To the extent that the spy chiefs brought good news, it was that Putin did not expect the woeful inadequacy of his attempts to insulate his economy from a crippling and widespread sanctions regime, nor did he expect how much the private sector would turn against him. They also indicated that any attempt by Moscow to install a pro-Russian puppet government in Ukraine would be futile, as the Ukrainian people have shown every sign they would engage in a “persistent and significant insurgency.”

Given those challenges, what Putin may be willing to accept as a victory could change over time, as the losses mount. One particular area to watch is Russian public support for the war; Burns said, “I don’t believe he’s going to be able to seal Russians off entirely from the truth . . . especially as realities begin to puncture that bubble.” Further, he said, “This is one information war that I think Putin is losing.”

Senator Angus King asked a question that has been hotly debated among those who follow the intersection of national security and cyberwarfare: Why did we not see more of a cyber conflict preceding the war, and what should we expect next? General Nakasone, the director of NSA, hinted that perhaps NSA and CYBERCOM deserve some credit, saying, “We worked very hard over the past several years since the shutdown of energy in 2015,” referring to the incident where Russian actors took down large parts of Ukraine’s power grid. Efforts at resilience over the last seven years have likely borne fruit in the last months.
####################
» **Set problem a**:
Answer these questions about the excerpt on Putin and the war in Ukraine.
(i) What kind of insurgency did the spy chiefs say the Ukrainian people would engage in?
(ii) Which senator asked about the lack of cyber conflict before the war?
(iii) Who is identified as the director of NSA?
The rows below have no connection to the preceding text.

» **Rows locating words and elements**:
####################
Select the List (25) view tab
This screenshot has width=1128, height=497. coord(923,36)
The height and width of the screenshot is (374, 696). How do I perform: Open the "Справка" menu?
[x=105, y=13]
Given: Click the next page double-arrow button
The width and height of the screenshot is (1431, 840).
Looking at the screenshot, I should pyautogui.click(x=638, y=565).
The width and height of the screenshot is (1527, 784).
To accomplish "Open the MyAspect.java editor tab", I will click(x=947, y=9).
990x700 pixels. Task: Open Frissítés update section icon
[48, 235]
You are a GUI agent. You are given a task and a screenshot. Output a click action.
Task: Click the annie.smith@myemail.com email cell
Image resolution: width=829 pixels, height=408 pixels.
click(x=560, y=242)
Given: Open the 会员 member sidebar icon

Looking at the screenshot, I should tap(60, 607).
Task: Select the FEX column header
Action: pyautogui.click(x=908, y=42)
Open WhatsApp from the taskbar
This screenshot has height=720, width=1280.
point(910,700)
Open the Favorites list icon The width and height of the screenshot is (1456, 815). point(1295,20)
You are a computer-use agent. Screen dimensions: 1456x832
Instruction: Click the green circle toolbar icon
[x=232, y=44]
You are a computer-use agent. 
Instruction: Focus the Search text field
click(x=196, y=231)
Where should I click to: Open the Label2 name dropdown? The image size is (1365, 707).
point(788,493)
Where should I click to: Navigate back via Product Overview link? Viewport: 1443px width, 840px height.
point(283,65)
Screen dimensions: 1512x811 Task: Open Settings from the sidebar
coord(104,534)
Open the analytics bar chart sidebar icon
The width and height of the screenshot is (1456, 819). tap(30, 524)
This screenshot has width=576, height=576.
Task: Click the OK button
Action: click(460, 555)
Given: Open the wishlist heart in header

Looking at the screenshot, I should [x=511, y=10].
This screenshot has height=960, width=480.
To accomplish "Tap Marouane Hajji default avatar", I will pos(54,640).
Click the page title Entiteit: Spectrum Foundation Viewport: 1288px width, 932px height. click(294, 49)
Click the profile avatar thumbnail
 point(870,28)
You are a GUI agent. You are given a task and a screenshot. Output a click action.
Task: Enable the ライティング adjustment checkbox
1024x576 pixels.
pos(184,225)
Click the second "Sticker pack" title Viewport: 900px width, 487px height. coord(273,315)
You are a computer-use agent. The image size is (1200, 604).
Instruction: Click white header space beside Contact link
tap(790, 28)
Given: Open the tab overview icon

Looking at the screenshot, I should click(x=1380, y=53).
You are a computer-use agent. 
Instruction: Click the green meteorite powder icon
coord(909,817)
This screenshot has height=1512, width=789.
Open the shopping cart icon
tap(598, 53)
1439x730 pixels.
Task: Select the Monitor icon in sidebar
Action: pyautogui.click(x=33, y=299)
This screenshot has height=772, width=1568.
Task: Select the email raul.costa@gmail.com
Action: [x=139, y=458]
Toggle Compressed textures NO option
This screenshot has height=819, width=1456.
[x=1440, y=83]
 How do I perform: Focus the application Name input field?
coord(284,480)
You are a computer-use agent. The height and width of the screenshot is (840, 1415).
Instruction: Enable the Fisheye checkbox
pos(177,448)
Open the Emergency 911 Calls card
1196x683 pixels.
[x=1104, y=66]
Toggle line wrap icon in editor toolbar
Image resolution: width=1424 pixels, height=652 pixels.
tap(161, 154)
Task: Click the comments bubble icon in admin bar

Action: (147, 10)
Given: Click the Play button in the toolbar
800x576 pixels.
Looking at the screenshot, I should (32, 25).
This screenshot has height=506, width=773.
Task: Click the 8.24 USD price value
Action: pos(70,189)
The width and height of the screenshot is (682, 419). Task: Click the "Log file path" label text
####################
» **Set problem b**: Substitute "Command" for every "Instruction" in the rows, beginning at the line that has "Click the profile avatar thumbnail" and stopping after the last row, with everything else unchanged.

» **Exercise solution a**:
(i) A "persistent and significant insurgency."
(ii) Senator Angus King.
(iii) General Nakasone.

» **Exercise solution b**:
Click the profile avatar thumbnail
 point(870,28)
You are a GUI agent. You are given a task and a screenshot. Output a click action.
Task: Enable the ライティング adjustment checkbox
1024x576 pixels.
pos(184,225)
Click the second "Sticker pack" title Viewport: 900px width, 487px height. coord(273,315)
You are a computer-use agent. The image size is (1200, 604).
Command: Click white header space beside Contact link
tap(790, 28)
Given: Open the tab overview icon

Looking at the screenshot, I should click(x=1380, y=53).
You are a computer-use agent. 
Command: Click the green meteorite powder icon
coord(909,817)
This screenshot has height=1512, width=789.
Open the shopping cart icon
tap(598, 53)
1439x730 pixels.
Task: Select the Monitor icon in sidebar
Action: pyautogui.click(x=33, y=299)
This screenshot has height=772, width=1568.
Task: Select the email raul.costa@gmail.com
Action: [x=139, y=458]
Toggle Compressed textures NO option
This screenshot has height=819, width=1456.
[x=1440, y=83]
 How do I perform: Focus the application Name input field?
coord(284,480)
You are a computer-use agent. The height and width of the screenshot is (840, 1415).
Command: Enable the Fisheye checkbox
pos(177,448)
Open the Emergency 911 Calls card
1196x683 pixels.
[x=1104, y=66]
Toggle line wrap icon in editor toolbar
Image resolution: width=1424 pixels, height=652 pixels.
tap(161, 154)
Task: Click the comments bubble icon in admin bar

Action: (147, 10)
Given: Click the Play button in the toolbar
800x576 pixels.
Looking at the screenshot, I should (32, 25).
This screenshot has height=506, width=773.
Task: Click the 8.24 USD price value
Action: pos(70,189)
The width and height of the screenshot is (682, 419). Task: Click the "Log file path" label text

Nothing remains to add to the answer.